Scenario
A connection pool bug causes one connection to open a transaction and then become idle — the application never commits or rolls back. After 6 hours, the DBA notices table bloat accumulating across every table in the database, not just tables the idle transaction touches. Autovacuum runs constantly but cannot remove any dead tuples. The problem is that the idle-in-transaction connection holds the oldest active snapshot in the system; PostgreSQL cannot reclaim any row version older than that snapshot, even in completely unrelated tables.
How to Identify
Conditions:
pg_stat_activity shows a session with state = 'idle in transaction' and a xact_start many hours or days in the past
pg_stat_user_tables.n_dead_tup is rising across many tables, not just one
pg_stat_user_tables.last_autovacuum timestamps are recent but n_dead_tup is not decreasing
pg_stat_activity.backend_xmin for the idle session is very old (lagging far behind the current transaction ID)
- Table and index bloat visible in
pg_relation_size() growing over time
Analysis Steps
-- 1. Find the oldest active transaction — the xmin horizon holder
SELECT
pid,
usename,
application_name,
client_addr,
state,
backend_xmin,
now() - xact_start AS xact_age,
now() - query_start AS query_age,
left(query, 80) AS last_query
FROM pg_stat_activity
WHERE xact_start IS NOT NULL
ORDER BY xact_start ASC NULLS LAST
LIMIT 5;
-- 2. Check age of the oldest xmin horizon globally
SELECT
min(age(backend_xmin)) AS oldest_xmin_age,
max(now() - xact_start) AS longest_xact_duration
FROM pg_stat_activity
WHERE backend_xmin IS NOT NULL;
-- 3. Observe dead tuple accumulation (bloat indicator)
SELECT
schemaname,
relname AS table_name,
n_dead_tup,
n_live_tup,
round(n_dead_tup::numeric /
NULLIF(n_live_tup + n_dead_tup, 0) * 100, 1)
AS dead_pct,
last_autovacuum,
last_autoanalyze
FROM pg_stat_user_tables
WHERE n_dead_tup > 0
ORDER BY n_dead_tup DESC
LIMIT 20;
-- 4. Check autovacuum activity — running but unable to clean
SELECT
schemaname,
relname,
last_autovacuum,
last_autovacuum_count,
n_dead_tup
FROM pg_stat_user_tables
WHERE last_autovacuum IS NOT NULL
ORDER BY last_autovacuum DESC
LIMIT 10;
-- 5. Verify current transaction ID horizon
SELECT age(datfrozenxid) AS db_xid_age,
datfrozenxid
FROM pg_database
WHERE datname = current_database();
Pitfalls
- Long-running transactions prevent vacuum from removing old row versions needed for any active snapshot — this affects ALL tables, not just tables the transaction touches. The xmin horizon is global across the entire database instance.
- Idle-in-transaction sessions are the most dangerous class — they hold the xmin horizon frozen without doing any work, and no query-level timeout fires because there is no active query.
- Autovacuum will keep running and mark tables as vacuumed but will report
n_dead_tup not decreasing — this is a common diagnostic trap that looks like a vacuum configuration problem when the real cause is a long transaction.
- The xmin horizon is global — a single idle-in-transaction session on one database affects vacuum behavior for every table in that database.

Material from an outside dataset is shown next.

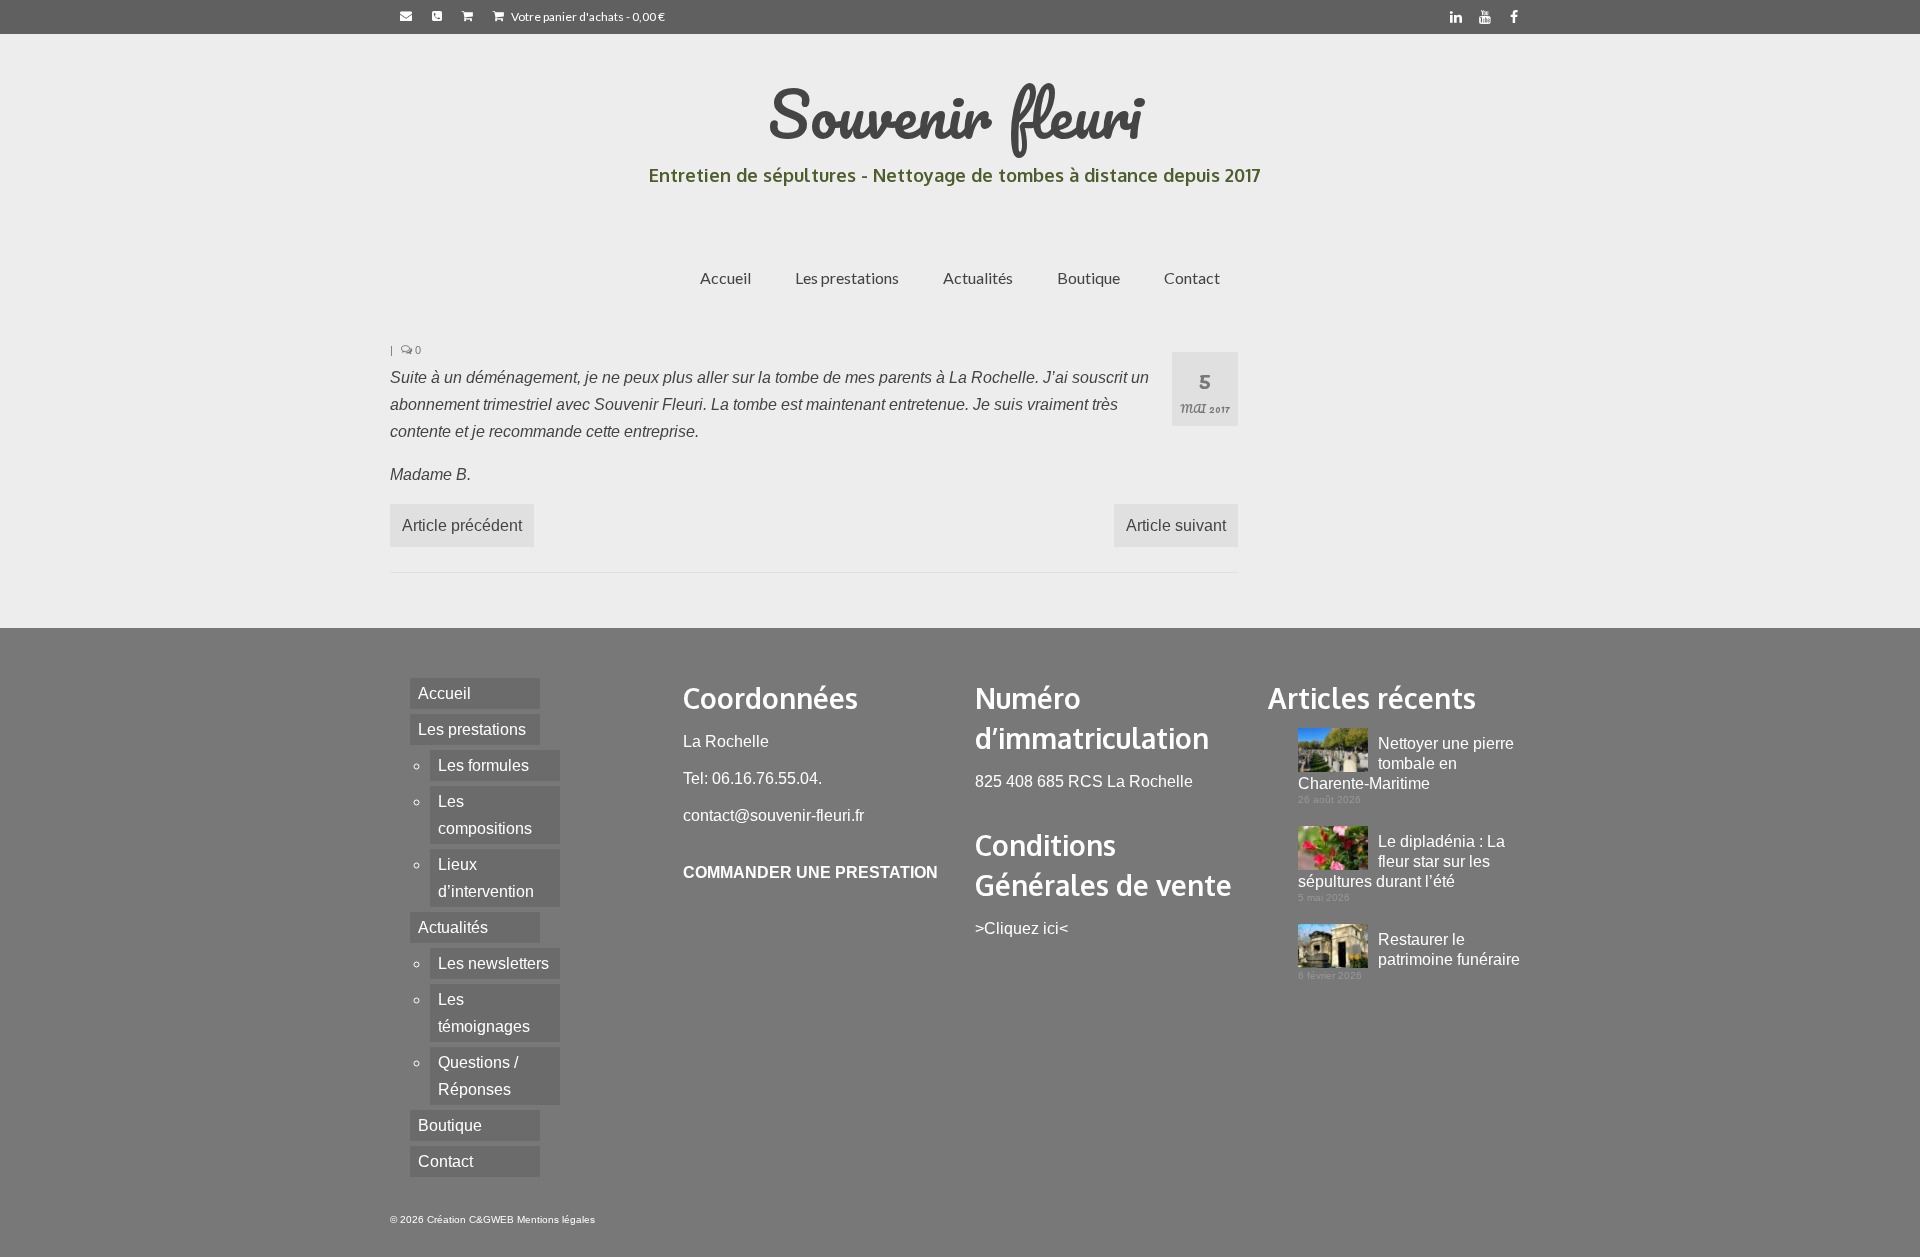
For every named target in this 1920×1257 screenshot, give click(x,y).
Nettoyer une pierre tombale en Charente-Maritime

- Transaction ID wraparound is the catastrophic end state if this problem persists long enough — the database will refuse all new write transactions to prevent data corruption.
Resolution Approach
Immediately terminate the idle-in-transaction session to release the xmin horizon. Autovacuum will then be able to clean up dead tuples in subsequent runs. Going forward, set idle_in_transaction_session_timeout to automatically close sessions that hold transactions open without activity. Monitor backend_xmin age in pg_stat_activity as a proactive alerting metric.